Monday, July 25, 2016

Laundry Pods Still Dangerous for Children

Back in October 2012 I reported in this blog that colorful laundry detergent pods get the attention of young children. The pods do resemble candy to my adult eye, so I assume toddlers and young children might also see them as sweet treats.

Hospitalization 4 times more common
Hospitalization was 4 times more likely with detergent pods than liquid or powder detergent contact, according to a study in Injury Prevention.
The researchers from the University of Alabama at Birmingham, reviewed 36,000 cases of children being treated in U.S. emergency rooms for exposure to laundry detergent during the years 2012 to 2014. 
The records showed that 26,000 children had contact with liquid or powdered detergent and almost 10,000 additional children were hurt by laundry pods.  Most of the children were treated for contact dermatitis (irritation, redness, itchy skin, burning of skin or eyes). But of note, children were much more likely to be poisoned if they got hold of the laundry pods.
The authors stated:
Poisoning (71.3%) was the most common diagnosis for pod detergent while contact dermatitis (72.2%) was most common for non-pod detergent. Hospitalization occurred in 12.5% of pod detergent cases and just 3.0% of non-pod cases. Compared with non-pod detergent, those exposed to pod detergent were 4 times as likely to be hospitalized.

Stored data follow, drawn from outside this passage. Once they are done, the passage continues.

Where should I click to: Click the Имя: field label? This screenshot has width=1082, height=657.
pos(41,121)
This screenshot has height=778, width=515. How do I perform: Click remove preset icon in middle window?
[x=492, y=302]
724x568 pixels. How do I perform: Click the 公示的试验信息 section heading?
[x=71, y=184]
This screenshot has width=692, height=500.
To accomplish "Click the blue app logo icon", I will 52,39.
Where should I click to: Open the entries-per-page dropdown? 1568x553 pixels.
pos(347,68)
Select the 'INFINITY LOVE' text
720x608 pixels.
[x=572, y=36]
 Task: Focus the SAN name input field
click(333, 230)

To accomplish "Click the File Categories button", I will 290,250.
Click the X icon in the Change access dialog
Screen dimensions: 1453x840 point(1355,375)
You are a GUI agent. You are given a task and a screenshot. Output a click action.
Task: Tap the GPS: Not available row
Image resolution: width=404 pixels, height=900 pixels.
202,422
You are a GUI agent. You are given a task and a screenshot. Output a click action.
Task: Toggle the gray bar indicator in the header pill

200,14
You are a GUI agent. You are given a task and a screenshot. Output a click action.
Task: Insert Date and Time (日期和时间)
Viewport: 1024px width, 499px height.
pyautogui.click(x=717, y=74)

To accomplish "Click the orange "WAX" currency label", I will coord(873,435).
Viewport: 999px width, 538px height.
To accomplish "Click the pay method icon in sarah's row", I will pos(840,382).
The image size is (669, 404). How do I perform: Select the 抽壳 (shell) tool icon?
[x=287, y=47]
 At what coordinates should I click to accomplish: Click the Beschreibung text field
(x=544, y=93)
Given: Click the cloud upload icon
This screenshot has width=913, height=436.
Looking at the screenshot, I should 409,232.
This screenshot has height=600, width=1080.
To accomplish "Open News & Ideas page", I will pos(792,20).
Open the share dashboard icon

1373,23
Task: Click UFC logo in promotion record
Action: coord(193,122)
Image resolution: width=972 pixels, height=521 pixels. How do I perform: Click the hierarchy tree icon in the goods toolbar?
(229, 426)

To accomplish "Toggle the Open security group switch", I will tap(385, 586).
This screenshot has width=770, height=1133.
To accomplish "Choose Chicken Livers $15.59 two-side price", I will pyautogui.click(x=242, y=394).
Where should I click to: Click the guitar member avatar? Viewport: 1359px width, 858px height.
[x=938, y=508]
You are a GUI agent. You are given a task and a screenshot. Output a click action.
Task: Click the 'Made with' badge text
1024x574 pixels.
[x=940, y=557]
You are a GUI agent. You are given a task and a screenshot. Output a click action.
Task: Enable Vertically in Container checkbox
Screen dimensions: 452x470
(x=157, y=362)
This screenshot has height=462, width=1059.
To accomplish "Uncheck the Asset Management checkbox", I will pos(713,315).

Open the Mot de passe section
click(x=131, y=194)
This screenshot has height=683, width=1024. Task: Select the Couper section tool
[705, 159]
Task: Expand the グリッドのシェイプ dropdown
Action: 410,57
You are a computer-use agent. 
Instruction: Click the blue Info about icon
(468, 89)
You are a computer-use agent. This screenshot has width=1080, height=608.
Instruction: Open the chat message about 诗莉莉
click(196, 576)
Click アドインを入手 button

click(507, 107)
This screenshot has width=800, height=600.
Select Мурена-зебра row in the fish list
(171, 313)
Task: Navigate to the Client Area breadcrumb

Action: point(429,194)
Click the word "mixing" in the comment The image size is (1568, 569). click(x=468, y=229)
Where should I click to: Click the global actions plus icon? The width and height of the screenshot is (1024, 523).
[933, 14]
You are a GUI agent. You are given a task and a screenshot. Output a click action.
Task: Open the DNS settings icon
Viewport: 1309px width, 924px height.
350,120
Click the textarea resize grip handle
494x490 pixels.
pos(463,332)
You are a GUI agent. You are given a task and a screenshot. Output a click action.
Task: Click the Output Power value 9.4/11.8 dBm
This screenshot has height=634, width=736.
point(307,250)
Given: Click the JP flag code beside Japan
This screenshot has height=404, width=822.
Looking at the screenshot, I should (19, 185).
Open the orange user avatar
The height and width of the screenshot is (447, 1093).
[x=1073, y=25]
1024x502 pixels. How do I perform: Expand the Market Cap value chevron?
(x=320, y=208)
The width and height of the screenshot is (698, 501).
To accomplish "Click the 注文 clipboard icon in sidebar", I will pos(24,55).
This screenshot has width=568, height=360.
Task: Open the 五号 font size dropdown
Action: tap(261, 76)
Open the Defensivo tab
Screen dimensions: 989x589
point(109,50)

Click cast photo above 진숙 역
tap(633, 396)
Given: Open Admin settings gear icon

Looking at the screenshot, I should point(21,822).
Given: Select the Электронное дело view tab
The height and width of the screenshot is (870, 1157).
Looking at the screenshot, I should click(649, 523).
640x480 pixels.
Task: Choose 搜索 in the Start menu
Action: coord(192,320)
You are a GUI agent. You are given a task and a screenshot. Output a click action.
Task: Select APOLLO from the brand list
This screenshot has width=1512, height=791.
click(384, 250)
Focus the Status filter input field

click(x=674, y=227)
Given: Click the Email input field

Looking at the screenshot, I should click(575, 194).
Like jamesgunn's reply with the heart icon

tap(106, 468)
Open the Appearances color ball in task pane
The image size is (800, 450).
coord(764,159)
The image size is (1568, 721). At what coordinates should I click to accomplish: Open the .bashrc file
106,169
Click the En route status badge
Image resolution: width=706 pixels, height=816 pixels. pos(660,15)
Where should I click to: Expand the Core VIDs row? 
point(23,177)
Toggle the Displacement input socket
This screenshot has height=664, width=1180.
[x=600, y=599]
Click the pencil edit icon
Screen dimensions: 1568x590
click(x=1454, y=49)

Laundry detergent is dangerous
The warning here is clear. Laundry detergent is dangerous for the little ones and laundry pods are by far the most dangerous. 
In case of emergency call 911.
For more information on the dangers of laundry products please read: Laundry Product Poison and Prevention Info at They advise:
Prevent poisonings by storing laundry products out of sight and reach of children. Also, keep products in their original containers. Countless children (and adults!) have swallowed bleach from a cup, thinking it was water. Pouring bleach into a cup, then leaving it on the counter or washing machine, is an invitation to poisoning.
If a child gets into a laundry product, here's what to do:
  • If the product is in the eyes or on the skin, flush with running water for at least 15 minutes, then call Poison Control at 1-800-222-1222. The poison specialist will ask a few questions about what happened and if there are any symptoms. Then, the specialist will tell you exactly what to do. Most of the time, the incident can be managed at home if you call Poison Control right away.
  • If the product is swallowed, give a small amount of water or milk. Then use the webPOISONCONTROL® online tool for guidance or call Poison Control at 1-800-222-1222. Both resources can help with common scenarios like:
  • My child drank bleach (like Clorox). What should I do? Is it poisonous?My child bit a laundry pod (such as TidePods, all® mighty pacs®, Purex UltraPacks, Gain flings). Is it dangerous? Should I take him to the emergency room?
  • My child ate a fabric softener sheet or a dryer sheet (such as Bounce or Snuggle).
  • My child drank a fabric softener (such as Downy, Snuggle, Gain, Final Touch, Purex).
  • My child swallowed laundry detergent (for example, All, Tide, Purex, Arm & Hammer, Wisk, Sun, Oxi, Persil, Xtra, Cheer).
Pets too
FYI: It is a good idea to keep laundry supplies away from our pets too!